Chapter 8 - Just Fireworks

For several days, nothing happened. Life inside the academy returned to its familiar rhythm with bells, lectures, murmured conversations, and the constant pressure of eyes that never quite landed on him. No cultists emerged from shadows and no cryptic warnings echoed in his dreams. The old book remained silent, describing its pages as stubbornly ordinary.

Anyway, the only real change here was food. Meals began arriving at his dormitory twice a day. At first, Baston thought it was a mistake. The first tray had been generous, warm, and unmistakably well-prepared. The second confirmed it wasn't an accident. When more arrived, stacked neatly atop the first, something surely wasn't right. He had a hunch that each meal try to overwhelm each other. The result was catastrophic.

Finishing two portions at once left him painfully full. His body was sluggish and his thoughts dulled. He could almost feel the weight clinging to him already as if the academy itself were determined to mold him

into something slower, softer, and easier to overlook.

That thing haunted him. Fat was not just flesh. It was an excuse. A label or a reason for people not to take him seriously. So, he did the unthinkable. He sent a message back. Small portions only consisted of one

meal and no more. It was polite, careful, and almost apologetic. After all, it was free meals yet he dared to reject the blessing. It was just like he was an ungrateful being. When the change took effect, Baston exhaled a breath that he hadn't realized he was holding.

Panto and Alicia noticed on their part. They pondered the meaning behind the request far longer than it deserved. Was Baston refusing charity? Was he testing boundaries? Or perhaps, was he signaling rejection? In the end, both of them complied. It cost them nothing since they didn't have any problem regarding money.

For Baston, it meant survival. With his body no longer weighed down by excess fat, his focus sharpened. The puppet responded better to his intent now, less sluggish in its transformations. He practiced in private with hands steady, breath controlled, and shaping it into animals, tools, or even crude imitations of people. He learned how posture altered perception. How a slight change in gait could suggest confidence or fear. How silence, when used deliberately, unsettled observers far more than words. The puppet became an extension of his senses. In night, it became his eyes.

He shaped it into a rat. It was small, quick, and unremarkable. He sent it skittering into the academy's streets under the cover of darkness. The campus felt different at night. Quiet did not mean empty. It meant exposed.

Stone paths stretched longer. Shadows clung to corners where laughter had been during the day. Baston couldn't see much through the rat's eyes but he could hear everything. The scrape of boots, the murmur of voices, and the faint hum of residual mana clinging to enchanted structures. It was

perfect for observation. He was already preparing to recall the puppet when voices drifted into range.

"Damn it… Today was awful."

"Tell me about it. Late for class, harsh lecture, and that teacher didn't even care that I'm a noble."

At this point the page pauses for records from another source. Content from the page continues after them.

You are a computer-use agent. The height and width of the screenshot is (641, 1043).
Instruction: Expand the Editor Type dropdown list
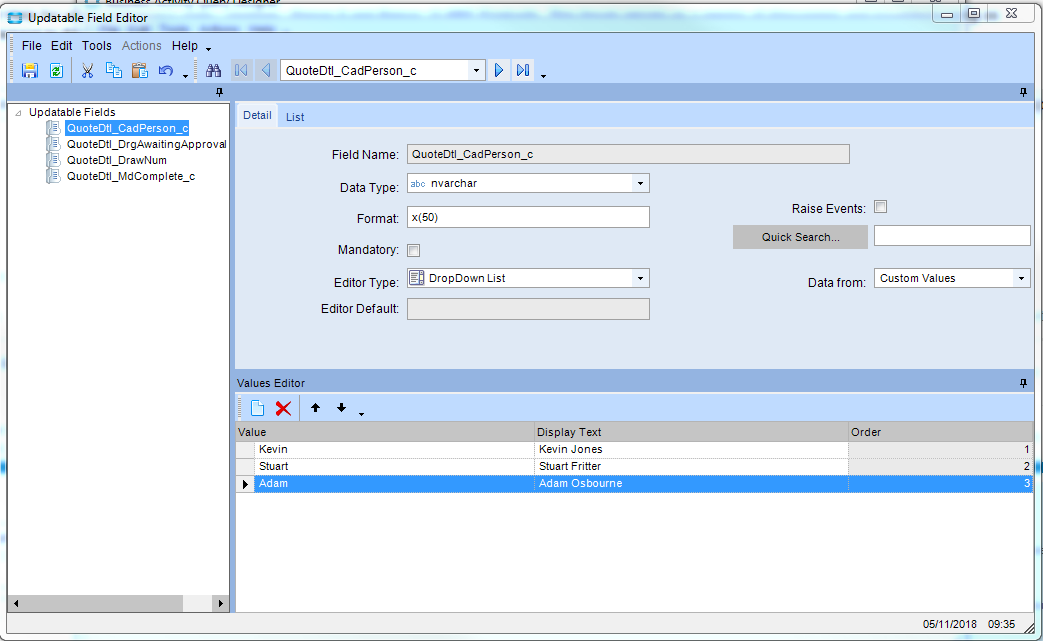(640, 278)
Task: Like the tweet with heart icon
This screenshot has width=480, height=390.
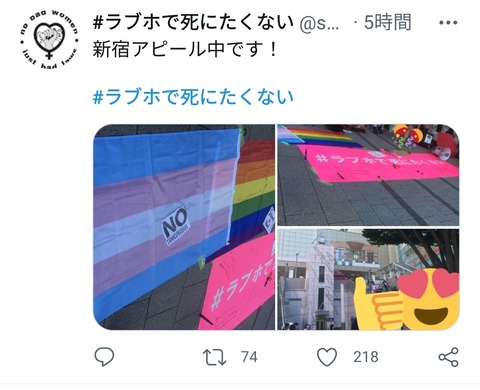Action: 327,357
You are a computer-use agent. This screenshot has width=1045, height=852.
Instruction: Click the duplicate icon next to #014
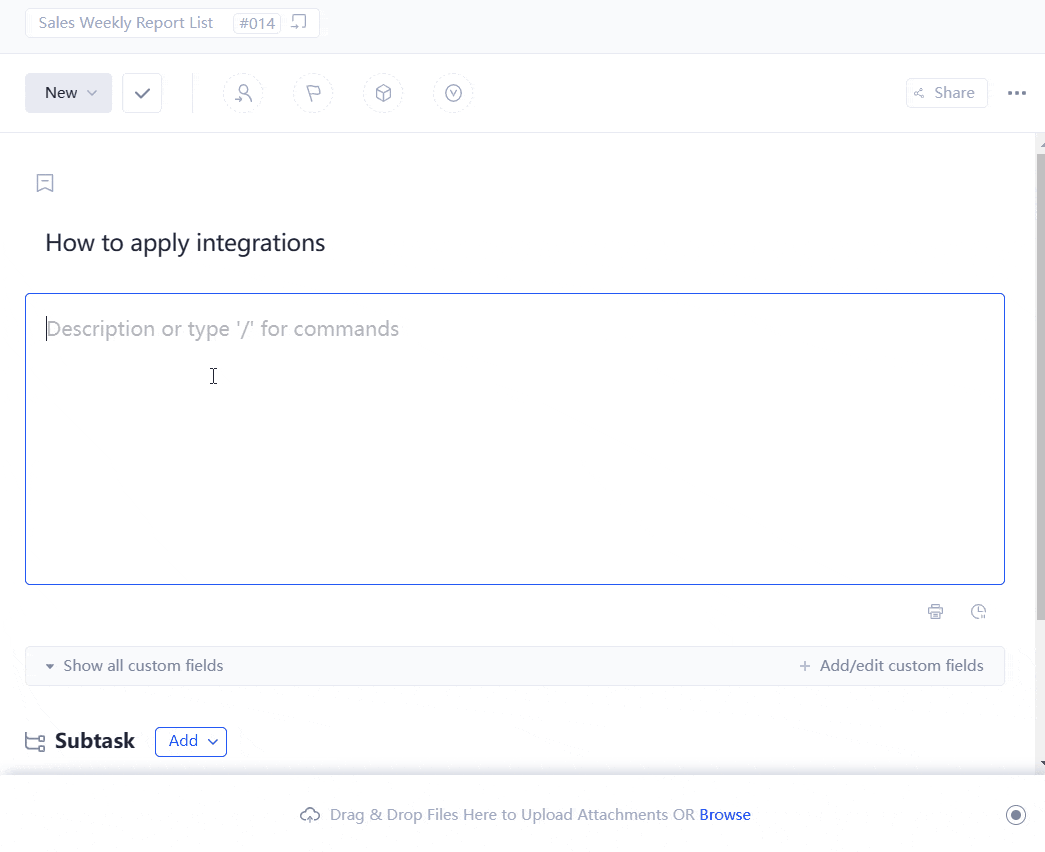pyautogui.click(x=300, y=21)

"That's because his status is higher than yours," another voice scoffed, "We're being targeted. Look at this, an entire page of homework. Others barely got half."

"That's because you're lazy."

Laughter followed while Baston kept listening. He was unmoving from his spot. He didn't recognize the voices but their tone was familiar. They were petty, aggrieved, and entitled. What he didn't know and what he couldn't know was that Alicia had already acted.

When she had first noticed the bullying, she hadn't cared much. Minor cruelty was common at the academy and Baston himself seemed oddly detached from it. But then, she thought of him. How quietly he endured things and how easily resentment could grow in silence. So, she intervened. She did

not intervene directly but efficiently. With extra assignments, stricter oversight, and consequences framed as discipline. It was given by teachers, making the clue disappeared completely. No one would know who had targeted them.

To Alicia, it was protection for noble boys. Once they knew who they had dared to disturb, regrets would soon come. Unfortunately to the boys, it was persecution. They held a grudge over the matter. And to Baston who had already forgotten the incident entirely, it meant nothing at all. The conversation then shifted.

"By the way… What about the magic circle?"

"I set it yesterday."

"So… What is the next?"

"Next, we wait for the explosion."

Baston stilled, listening to what he supposedly must never hear.

"Are you sure it's safe?"

"Relax, you've seen it before. It's basically just fireworks."

The word of fireworks didn't comfort him. The boys spoke with the carelessness of people who had never paid for consequences themselves. Baston pieced together what little he knew. How they would flaunt their status in the commoner section, waste food, and angered the cafeteria head. Punishment without humiliation was meaningless to them. This was a revenge. A spectacle they must do before satisfaction occurred. If they dared to do this, they must

have believed they wouldn't be caught. That meant safeguards or something worse.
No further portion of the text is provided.